Theo Colker Assunção Fulgêncio, neto da renomada coreógrafa brasileira Deborah Colker, morreu aos 16 anos. O adolescente convivia com epidermólise bolhosa, uma doença genética rara, não contagiosa, caracterizada pela extrema fragilidade da pele, que provoca bolhas e ferimentos constantes.
A notícia foi divulgada nesta segunda-feira (16/3) pela própria avó, por meio das redes sociais. Em uma homenagem emocionante, a companhia de dança dirigida por Deborah destacou a força do jovem: “Ao nosso guerreiro que se tornou luz.

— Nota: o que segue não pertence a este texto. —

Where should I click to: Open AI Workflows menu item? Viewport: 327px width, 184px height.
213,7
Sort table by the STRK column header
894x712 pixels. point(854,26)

Nosso guerreiro, nosso herói! Obrigado, Theo”.
Inspiração para a arte
A trajetória de Theo serviu de inspiração para o espetáculo Cura, criado pela Cia de Dança Deborah Colker. A obra aborda temas como superação, resiliência e cuidado, refletindo a convivência do jovem com a doença ao longo da vida.

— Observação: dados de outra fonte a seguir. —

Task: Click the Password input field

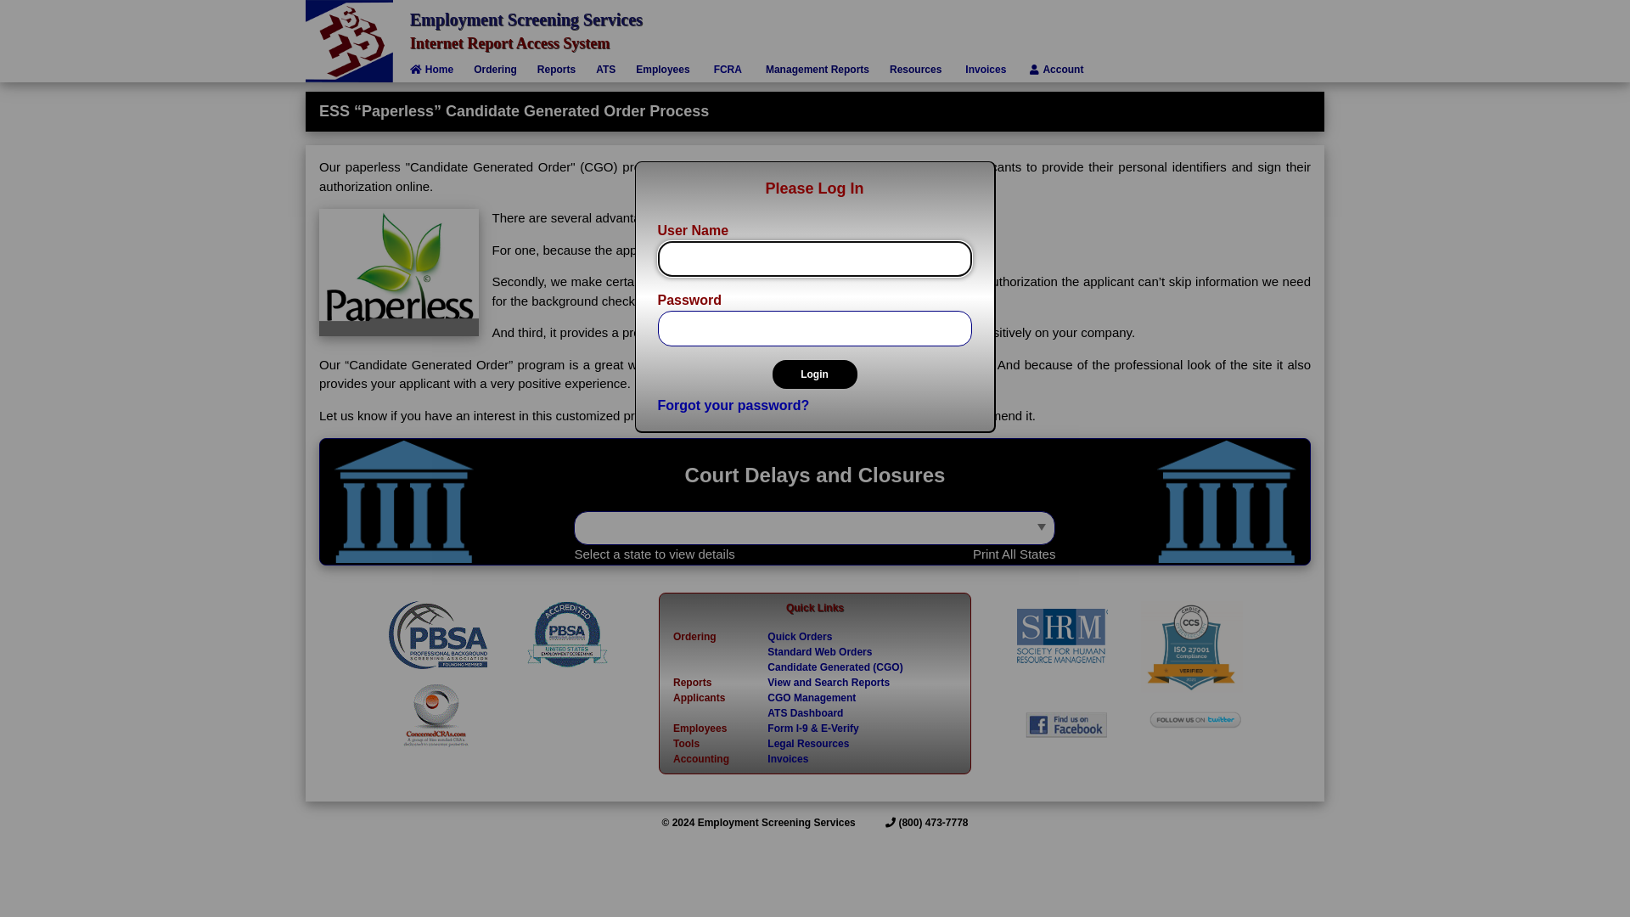Action: [x=815, y=328]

Caso ganhou repercussão nacional
Theo ganhou visibilidade nacional ainda na infância, em 2013, quando tinha apenas 4 anos. Na ocasião, ele foi impedido de embarcar em um voo que sairia de Salvador com destino a Porto Alegre.
Comissários da companhia aérea exigiram um atestado médico que comprovasse que a condição de Theo não oferecia risco aos demais passageiros. O episódio gerou constrangimento para a família e mobilizou autoridades.
Após a intervenção da Polícia Federal e a avaliação de um médico, que confirmou que a doença não era transmissível, o embarque foi autorizado e o voo seguiu normalmente.
Participação em documentário
Em 2023, Theo participou, ao lado da avó, do documentário Viver é Raro, que retrata histórias de pessoas que convivem com condições de saúde incomuns e desafios diários.